Copy verbatim the rows from the line containing "Viewport: 179px width, 137px height." through the end of the rows, with both ends included.

→ Records supplied
>>>>>

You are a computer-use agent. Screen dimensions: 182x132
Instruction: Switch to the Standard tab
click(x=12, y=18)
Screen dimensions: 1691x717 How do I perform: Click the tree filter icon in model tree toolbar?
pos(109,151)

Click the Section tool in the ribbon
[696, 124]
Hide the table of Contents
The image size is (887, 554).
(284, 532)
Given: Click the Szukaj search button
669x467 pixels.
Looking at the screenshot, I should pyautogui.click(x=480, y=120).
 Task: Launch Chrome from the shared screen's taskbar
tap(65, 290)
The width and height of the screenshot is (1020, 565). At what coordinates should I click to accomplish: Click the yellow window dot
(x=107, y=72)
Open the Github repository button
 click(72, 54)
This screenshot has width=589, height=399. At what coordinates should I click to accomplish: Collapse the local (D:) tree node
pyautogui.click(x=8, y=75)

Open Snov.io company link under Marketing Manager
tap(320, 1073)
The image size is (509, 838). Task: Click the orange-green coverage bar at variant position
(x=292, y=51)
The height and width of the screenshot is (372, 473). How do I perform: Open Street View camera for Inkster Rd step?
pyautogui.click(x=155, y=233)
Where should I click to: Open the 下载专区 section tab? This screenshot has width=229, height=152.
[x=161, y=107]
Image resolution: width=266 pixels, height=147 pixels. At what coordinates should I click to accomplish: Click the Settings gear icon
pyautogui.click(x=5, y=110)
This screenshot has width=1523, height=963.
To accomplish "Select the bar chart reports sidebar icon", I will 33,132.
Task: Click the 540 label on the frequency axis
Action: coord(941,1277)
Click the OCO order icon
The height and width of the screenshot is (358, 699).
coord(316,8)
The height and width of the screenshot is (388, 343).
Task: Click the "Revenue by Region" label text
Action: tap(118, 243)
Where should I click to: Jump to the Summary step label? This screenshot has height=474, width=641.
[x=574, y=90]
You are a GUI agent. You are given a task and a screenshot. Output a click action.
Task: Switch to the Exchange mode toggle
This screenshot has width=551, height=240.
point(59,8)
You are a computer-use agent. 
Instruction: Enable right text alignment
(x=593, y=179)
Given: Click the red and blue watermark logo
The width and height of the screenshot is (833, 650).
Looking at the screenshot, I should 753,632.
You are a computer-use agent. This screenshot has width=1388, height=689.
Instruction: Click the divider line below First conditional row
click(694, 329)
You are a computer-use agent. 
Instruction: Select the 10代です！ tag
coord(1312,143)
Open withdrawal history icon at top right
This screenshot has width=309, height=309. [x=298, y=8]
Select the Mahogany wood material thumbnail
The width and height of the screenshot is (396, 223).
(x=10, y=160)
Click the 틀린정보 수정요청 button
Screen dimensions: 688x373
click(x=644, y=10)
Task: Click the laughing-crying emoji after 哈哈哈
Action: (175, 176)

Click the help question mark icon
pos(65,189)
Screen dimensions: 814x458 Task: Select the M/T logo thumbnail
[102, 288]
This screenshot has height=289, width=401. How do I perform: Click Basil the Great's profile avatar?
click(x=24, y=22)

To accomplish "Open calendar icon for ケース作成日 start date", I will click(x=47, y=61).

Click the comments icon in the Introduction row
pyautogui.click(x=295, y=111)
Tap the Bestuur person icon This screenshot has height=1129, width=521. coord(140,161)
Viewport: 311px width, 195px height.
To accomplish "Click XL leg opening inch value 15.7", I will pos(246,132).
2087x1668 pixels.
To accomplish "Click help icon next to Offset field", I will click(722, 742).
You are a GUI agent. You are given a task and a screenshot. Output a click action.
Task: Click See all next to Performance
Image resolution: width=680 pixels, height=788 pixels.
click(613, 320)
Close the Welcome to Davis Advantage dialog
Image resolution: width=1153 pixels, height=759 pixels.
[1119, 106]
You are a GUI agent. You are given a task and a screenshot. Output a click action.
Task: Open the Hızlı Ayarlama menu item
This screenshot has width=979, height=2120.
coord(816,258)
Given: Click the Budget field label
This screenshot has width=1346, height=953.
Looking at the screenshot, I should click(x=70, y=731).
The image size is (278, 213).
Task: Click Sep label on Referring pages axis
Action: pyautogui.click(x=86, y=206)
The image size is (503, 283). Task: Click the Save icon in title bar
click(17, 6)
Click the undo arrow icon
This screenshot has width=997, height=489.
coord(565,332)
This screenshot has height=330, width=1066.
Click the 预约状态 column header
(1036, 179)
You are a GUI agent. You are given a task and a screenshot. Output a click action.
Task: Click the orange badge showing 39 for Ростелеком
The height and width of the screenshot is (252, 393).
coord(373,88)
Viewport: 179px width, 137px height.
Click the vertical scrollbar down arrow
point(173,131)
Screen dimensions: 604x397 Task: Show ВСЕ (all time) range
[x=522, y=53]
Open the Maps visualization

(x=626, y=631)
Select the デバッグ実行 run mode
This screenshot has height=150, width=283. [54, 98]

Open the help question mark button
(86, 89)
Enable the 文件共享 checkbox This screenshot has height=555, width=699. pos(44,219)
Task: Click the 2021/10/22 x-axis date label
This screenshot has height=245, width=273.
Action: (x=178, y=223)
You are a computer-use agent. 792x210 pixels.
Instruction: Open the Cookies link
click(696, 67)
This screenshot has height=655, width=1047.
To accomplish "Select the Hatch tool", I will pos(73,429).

<<<<<

→ Answer to the exercise
Viewport: 179px width, 137px height.
Click the vertical scrollbar down arrow
point(173,131)
Screen dimensions: 604x397 Task: Show ВСЕ (all time) range
[x=522, y=53]
Open the Maps visualization

(x=626, y=631)
Select the デバッグ実行 run mode
This screenshot has height=150, width=283. [54, 98]

Open the help question mark button
(86, 89)
Enable the 文件共享 checkbox This screenshot has height=555, width=699. pos(44,219)
Task: Click the 2021/10/22 x-axis date label
This screenshot has height=245, width=273.
Action: (x=178, y=223)
You are a computer-use agent. 792x210 pixels.
Instruction: Open the Cookies link
click(696, 67)
This screenshot has height=655, width=1047.
To accomplish "Select the Hatch tool", I will pos(73,429).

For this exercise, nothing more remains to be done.